* Required work: The word "agent" may appear in some of the lines below. State how many lines contain it, and write only that number.

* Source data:
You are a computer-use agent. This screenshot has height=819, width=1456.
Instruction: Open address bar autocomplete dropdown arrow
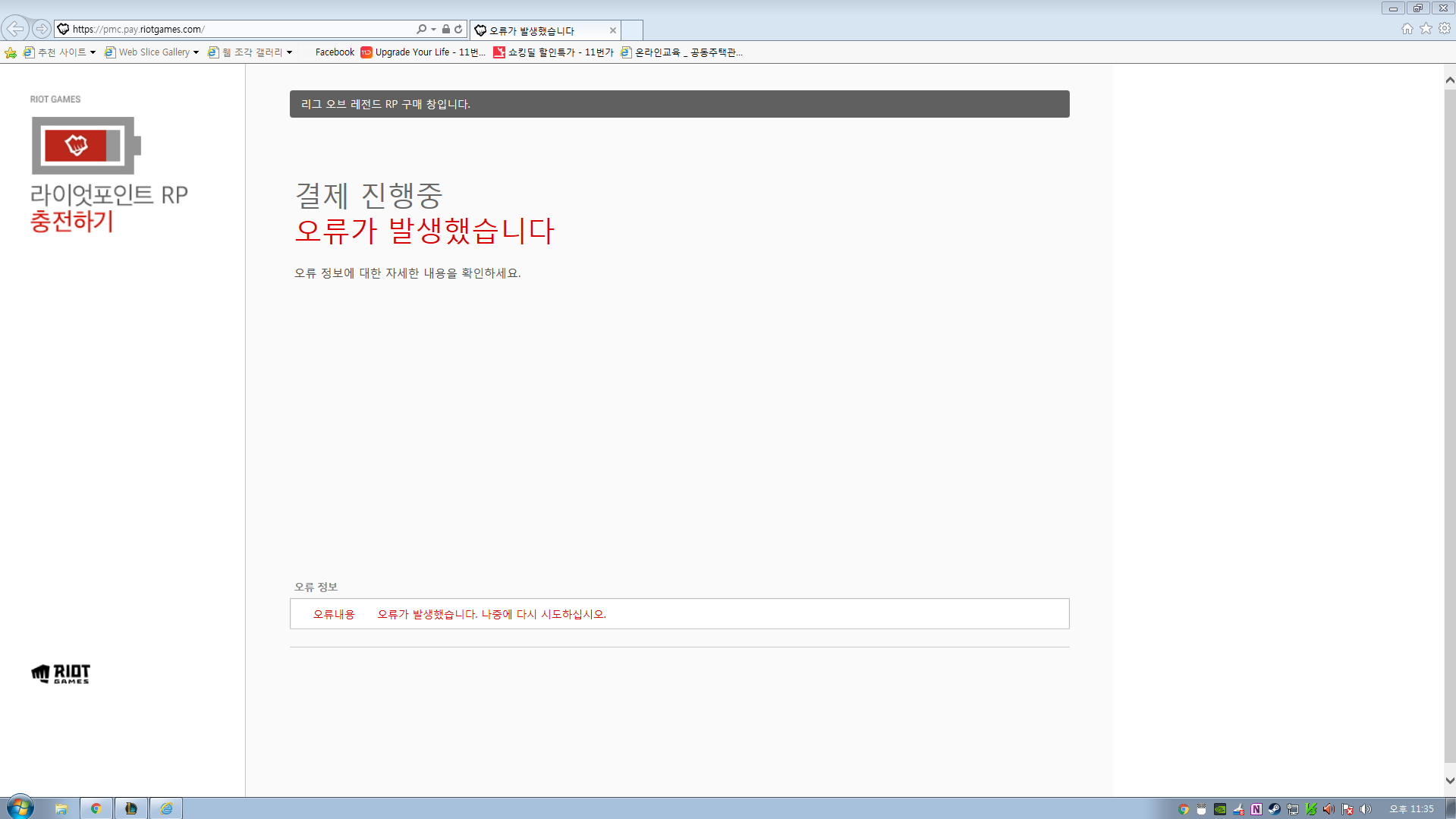(433, 29)
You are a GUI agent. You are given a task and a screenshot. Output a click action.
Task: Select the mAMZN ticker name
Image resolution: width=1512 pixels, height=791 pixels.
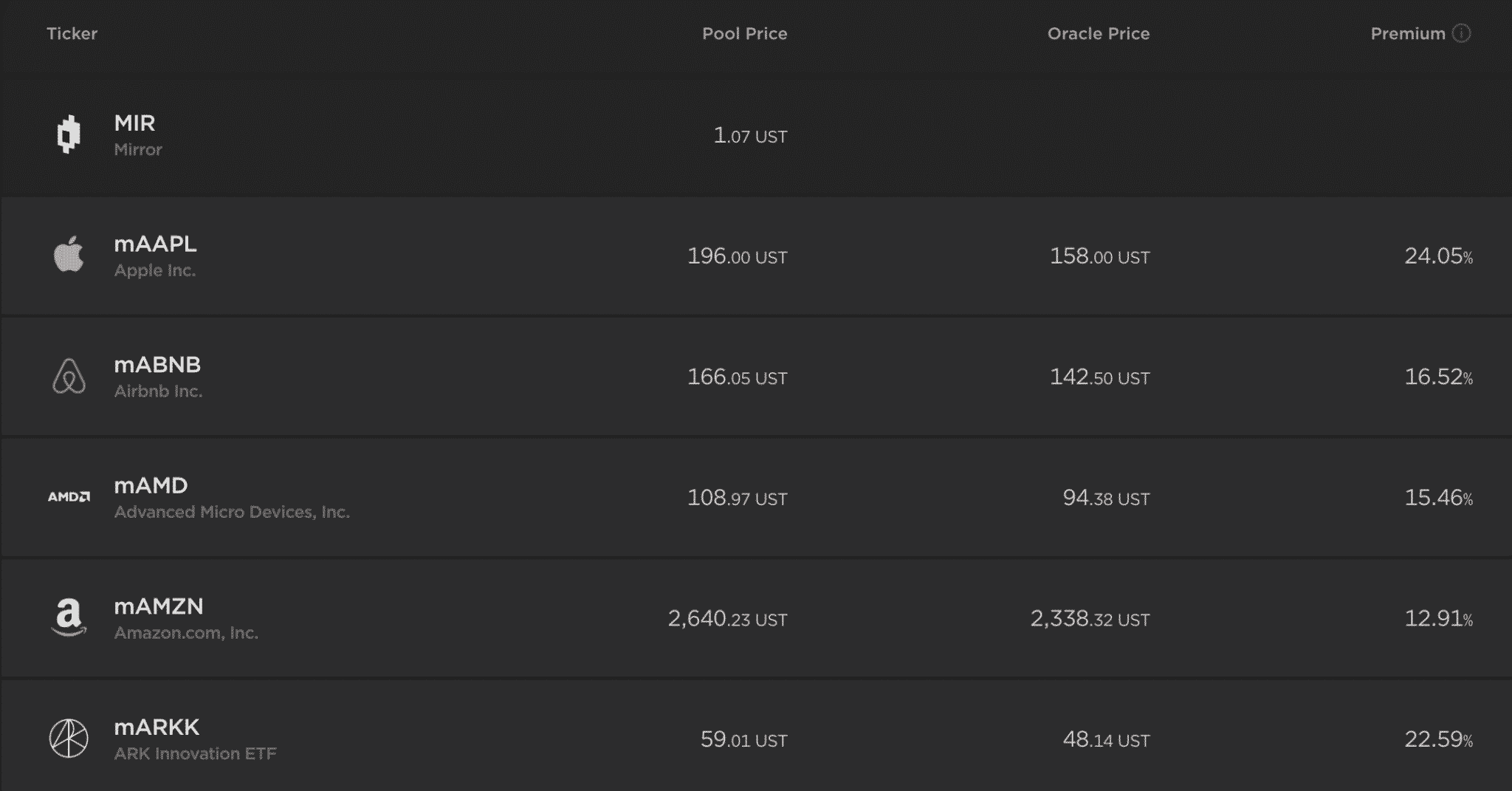(158, 606)
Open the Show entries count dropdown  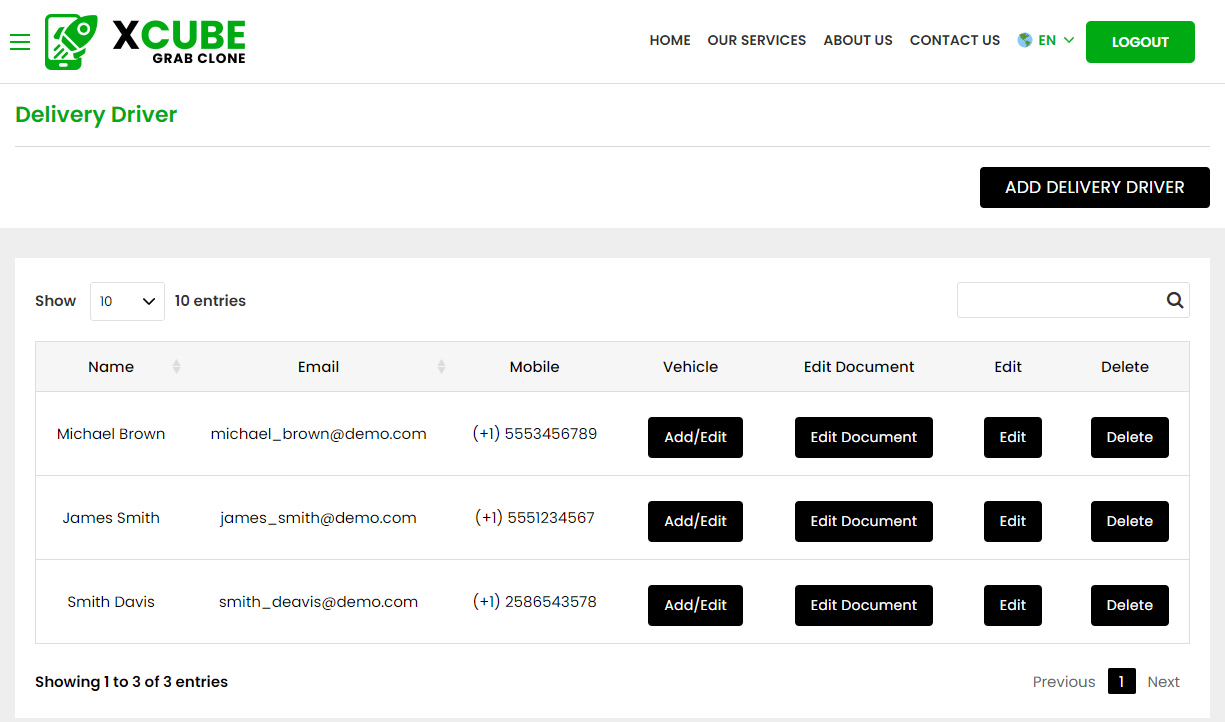click(x=127, y=301)
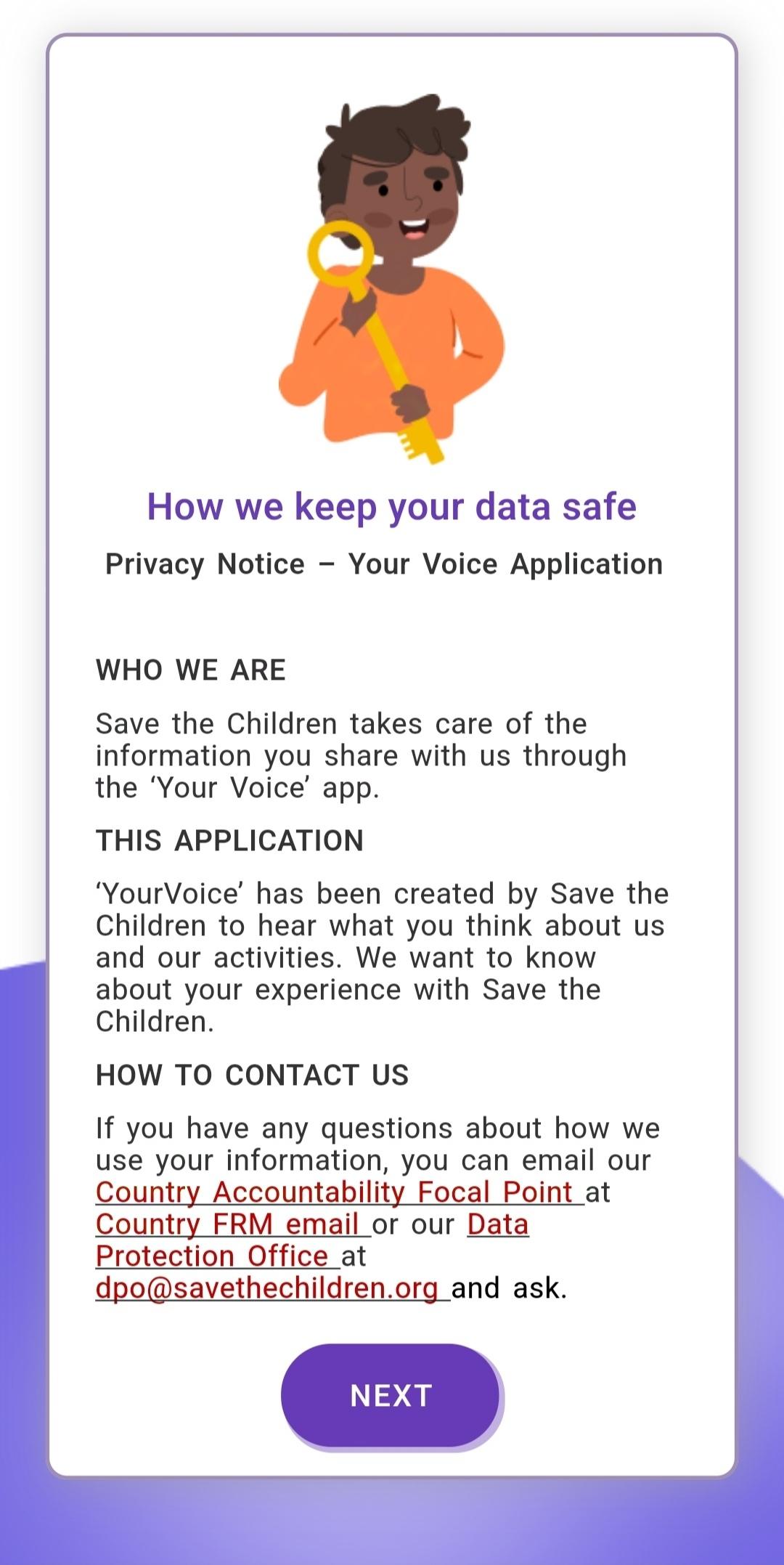Tap the 'Privacy Notice – Your Voice Application' subtitle
The height and width of the screenshot is (1565, 784).
tap(384, 564)
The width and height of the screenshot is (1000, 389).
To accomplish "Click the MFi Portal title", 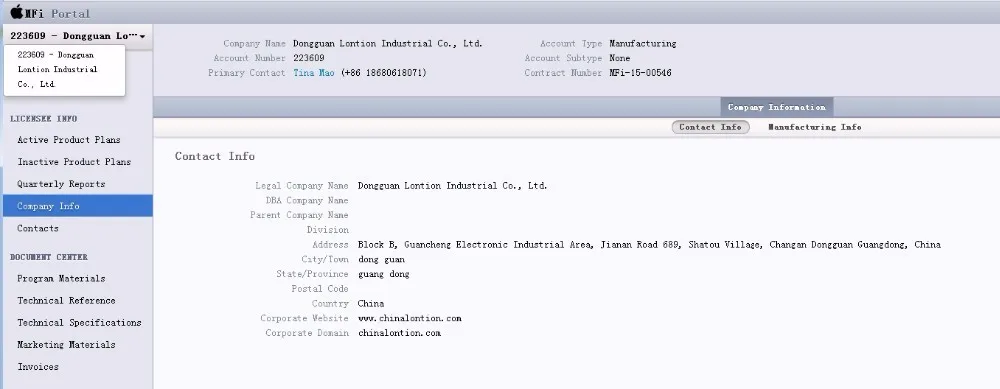I will tap(57, 13).
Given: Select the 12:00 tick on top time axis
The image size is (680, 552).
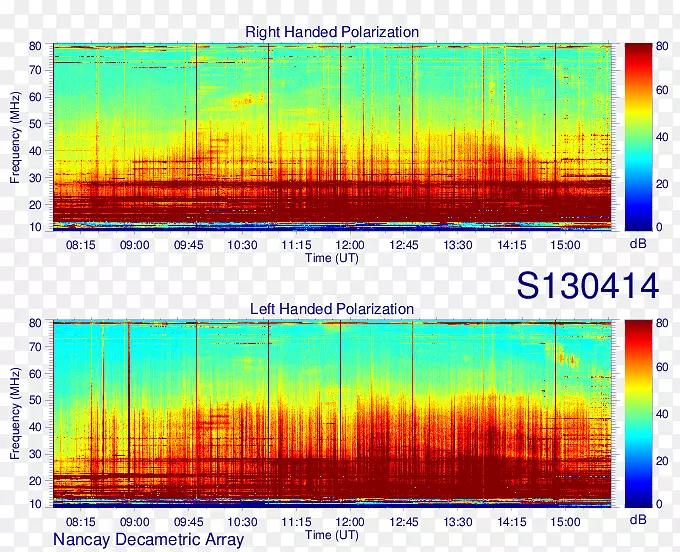Looking at the screenshot, I should (x=349, y=245).
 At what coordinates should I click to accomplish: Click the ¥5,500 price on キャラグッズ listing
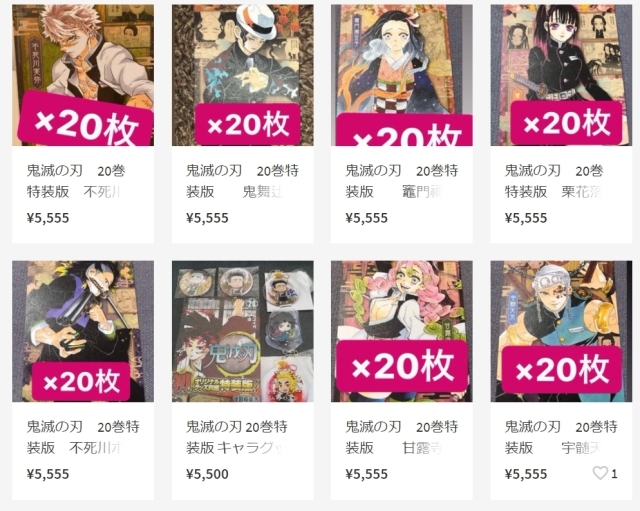coord(207,474)
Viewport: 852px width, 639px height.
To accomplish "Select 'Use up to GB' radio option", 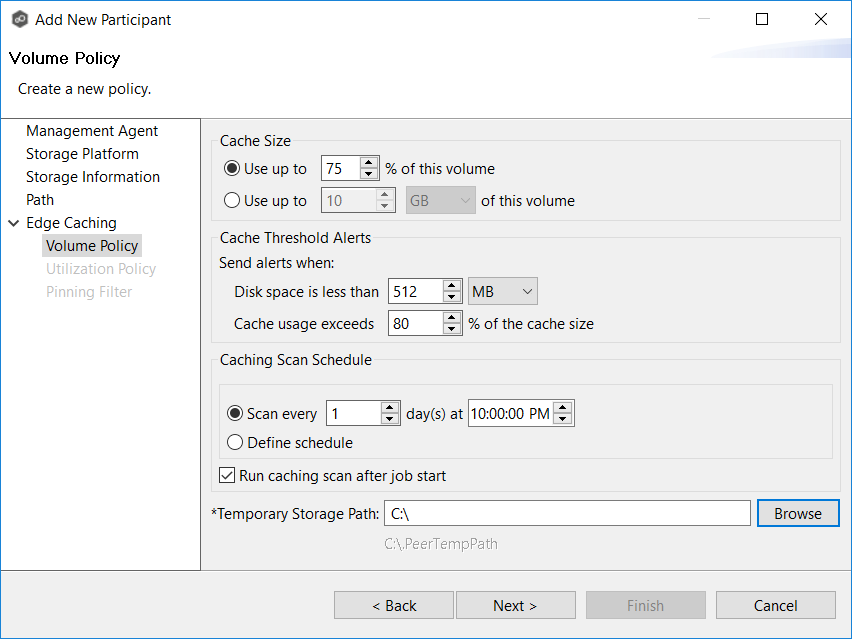I will tap(233, 201).
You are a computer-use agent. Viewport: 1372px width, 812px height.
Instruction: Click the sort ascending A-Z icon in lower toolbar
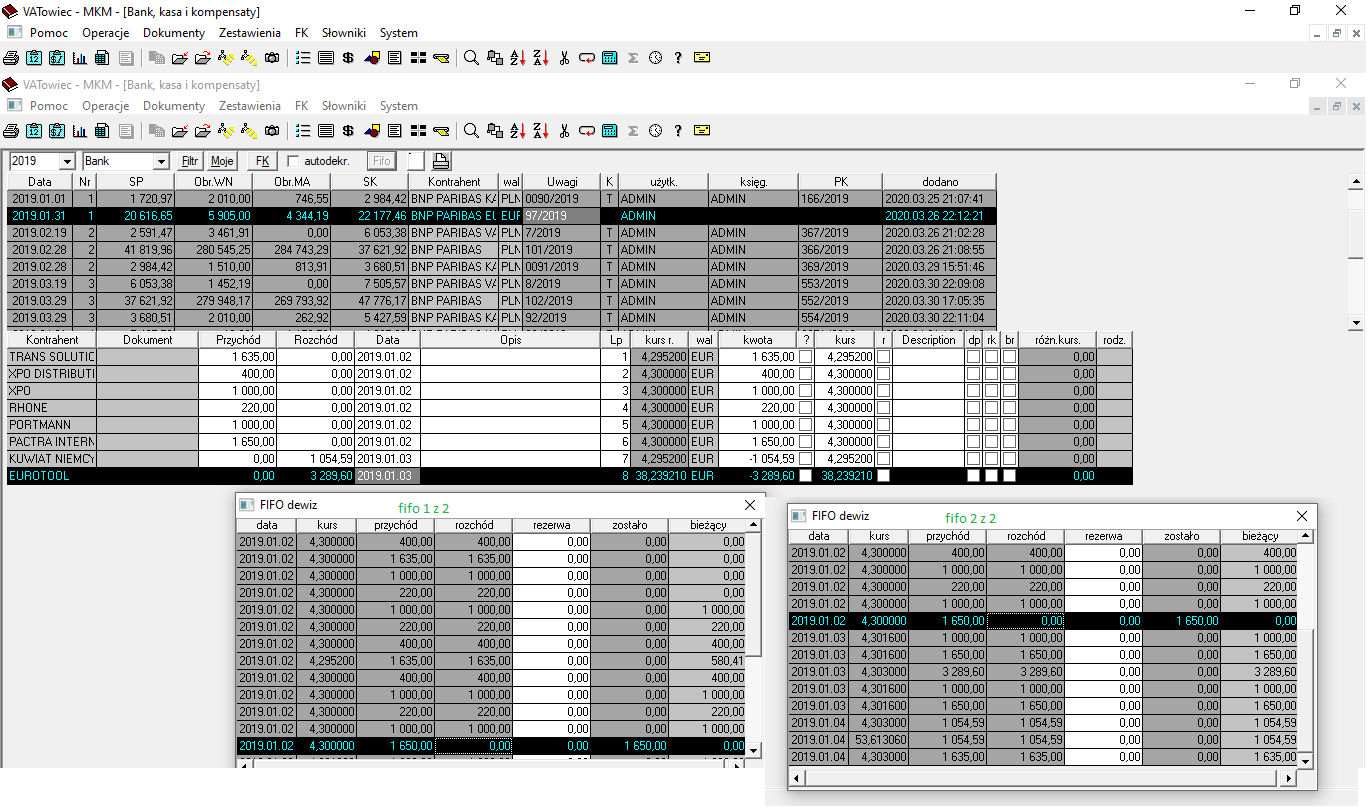518,130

* Task solution: 3